The result? Deepseek R1. A model that's:

  • Cheaper: $3 per million output tokens, compared to O1's $60.
  • Competitive: Matches or beats O1 on several benchmarks, including math (which is significant, given that O1's math dataset was human-curated).
  • Efficient: Trained on a smaller GPU cluster (2048 GPUs compared to potentially much larger clusters used by OpenAI).
  • Accessible: They open-sourced several smaller models distilled from R1, meaning you can run powerful reasoning models locally.

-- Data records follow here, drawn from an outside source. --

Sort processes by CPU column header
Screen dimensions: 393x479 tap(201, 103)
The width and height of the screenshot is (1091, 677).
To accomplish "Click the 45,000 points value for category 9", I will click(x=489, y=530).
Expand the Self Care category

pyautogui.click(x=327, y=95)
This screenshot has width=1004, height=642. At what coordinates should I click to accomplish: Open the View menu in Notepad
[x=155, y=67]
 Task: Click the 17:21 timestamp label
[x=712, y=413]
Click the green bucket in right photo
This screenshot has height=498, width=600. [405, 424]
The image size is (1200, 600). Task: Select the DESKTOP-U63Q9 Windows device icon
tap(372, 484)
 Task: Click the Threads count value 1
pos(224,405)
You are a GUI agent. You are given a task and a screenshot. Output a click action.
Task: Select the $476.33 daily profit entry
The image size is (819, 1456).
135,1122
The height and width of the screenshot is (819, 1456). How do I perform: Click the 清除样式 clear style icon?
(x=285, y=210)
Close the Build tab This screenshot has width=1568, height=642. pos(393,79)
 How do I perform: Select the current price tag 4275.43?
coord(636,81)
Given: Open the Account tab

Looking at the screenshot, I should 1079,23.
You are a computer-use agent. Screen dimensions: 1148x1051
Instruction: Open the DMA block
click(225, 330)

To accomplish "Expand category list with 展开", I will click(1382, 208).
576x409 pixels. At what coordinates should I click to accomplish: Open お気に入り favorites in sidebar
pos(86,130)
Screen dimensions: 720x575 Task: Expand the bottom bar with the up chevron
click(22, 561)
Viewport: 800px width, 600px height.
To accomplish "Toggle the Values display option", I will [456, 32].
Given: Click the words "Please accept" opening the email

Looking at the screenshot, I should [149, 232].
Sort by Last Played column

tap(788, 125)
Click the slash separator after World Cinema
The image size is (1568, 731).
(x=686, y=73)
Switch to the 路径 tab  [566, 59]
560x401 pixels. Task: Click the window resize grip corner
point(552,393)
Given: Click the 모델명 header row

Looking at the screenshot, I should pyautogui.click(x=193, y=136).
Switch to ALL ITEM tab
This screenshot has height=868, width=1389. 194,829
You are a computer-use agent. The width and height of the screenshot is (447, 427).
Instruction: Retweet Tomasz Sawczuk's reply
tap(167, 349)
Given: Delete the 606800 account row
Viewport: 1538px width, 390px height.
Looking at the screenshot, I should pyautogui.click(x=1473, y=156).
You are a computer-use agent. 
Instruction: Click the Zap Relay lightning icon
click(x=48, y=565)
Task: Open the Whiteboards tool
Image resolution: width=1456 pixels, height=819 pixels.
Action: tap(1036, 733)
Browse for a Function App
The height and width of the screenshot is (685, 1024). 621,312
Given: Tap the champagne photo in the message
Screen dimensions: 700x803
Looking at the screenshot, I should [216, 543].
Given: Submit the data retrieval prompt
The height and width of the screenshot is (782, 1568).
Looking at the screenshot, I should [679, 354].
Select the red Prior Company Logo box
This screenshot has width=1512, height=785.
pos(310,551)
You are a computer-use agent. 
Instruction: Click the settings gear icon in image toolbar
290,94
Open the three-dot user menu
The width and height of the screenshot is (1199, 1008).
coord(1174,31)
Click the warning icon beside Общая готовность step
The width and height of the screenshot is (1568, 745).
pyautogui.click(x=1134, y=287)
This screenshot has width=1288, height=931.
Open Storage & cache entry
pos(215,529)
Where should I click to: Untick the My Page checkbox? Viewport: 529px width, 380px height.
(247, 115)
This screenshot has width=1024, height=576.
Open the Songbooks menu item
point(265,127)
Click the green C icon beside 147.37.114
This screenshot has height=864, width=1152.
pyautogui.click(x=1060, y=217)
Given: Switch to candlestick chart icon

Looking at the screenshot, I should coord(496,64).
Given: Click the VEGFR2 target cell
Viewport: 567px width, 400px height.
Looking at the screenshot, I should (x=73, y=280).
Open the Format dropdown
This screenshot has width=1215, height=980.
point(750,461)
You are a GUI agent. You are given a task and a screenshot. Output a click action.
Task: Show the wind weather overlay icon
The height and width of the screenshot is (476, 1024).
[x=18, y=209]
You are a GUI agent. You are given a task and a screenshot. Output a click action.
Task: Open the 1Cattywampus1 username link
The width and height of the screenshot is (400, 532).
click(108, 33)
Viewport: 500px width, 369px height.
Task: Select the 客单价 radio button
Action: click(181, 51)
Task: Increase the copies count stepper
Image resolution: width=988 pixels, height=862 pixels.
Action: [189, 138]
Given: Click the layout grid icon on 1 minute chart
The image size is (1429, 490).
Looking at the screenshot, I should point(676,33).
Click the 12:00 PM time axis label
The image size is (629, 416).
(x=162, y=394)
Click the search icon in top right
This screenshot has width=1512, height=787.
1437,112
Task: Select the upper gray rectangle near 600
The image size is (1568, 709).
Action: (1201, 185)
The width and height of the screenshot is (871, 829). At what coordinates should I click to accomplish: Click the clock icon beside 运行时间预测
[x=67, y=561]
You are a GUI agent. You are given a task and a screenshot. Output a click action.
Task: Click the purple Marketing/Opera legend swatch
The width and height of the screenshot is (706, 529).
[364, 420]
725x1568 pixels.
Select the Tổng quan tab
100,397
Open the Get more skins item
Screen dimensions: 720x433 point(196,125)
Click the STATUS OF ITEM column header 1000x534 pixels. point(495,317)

This last point has major geopolitical implications. The community has figured out how to use six Apple Mac Studio Ultras, connected via Thunderbolt, to run a slightly quantized version of R1. They're using a framework called MLX Distributed, which allows you to distribute a large language model across multiple devices.

https://x.com/awnihannun/status/1881412271236346233 

Think about that. For around $10,000 (or potentially more), you can have your own personal setup that rivals the capabilities of OpenAI's O1. This challenges the dominance of Big Tech and puts powerful AI in the hands of more people. It could potentially disrupt the AI hardware market, which is why companies like NVIDIA might be concerned.

And that's the story of Deepseek R1. It's a story of clever engineering, a different approach to training, and a potential shift in the balance of power in the AI world. It's a testament to the fact that there's more than one way to achieve impressive results in AI, and that sometimes, the underdogs can come out on top. This release hints at a future where advanced AI models are more democratized and not solely controlled by large corporations.

Thanks for listening. That's a wrap!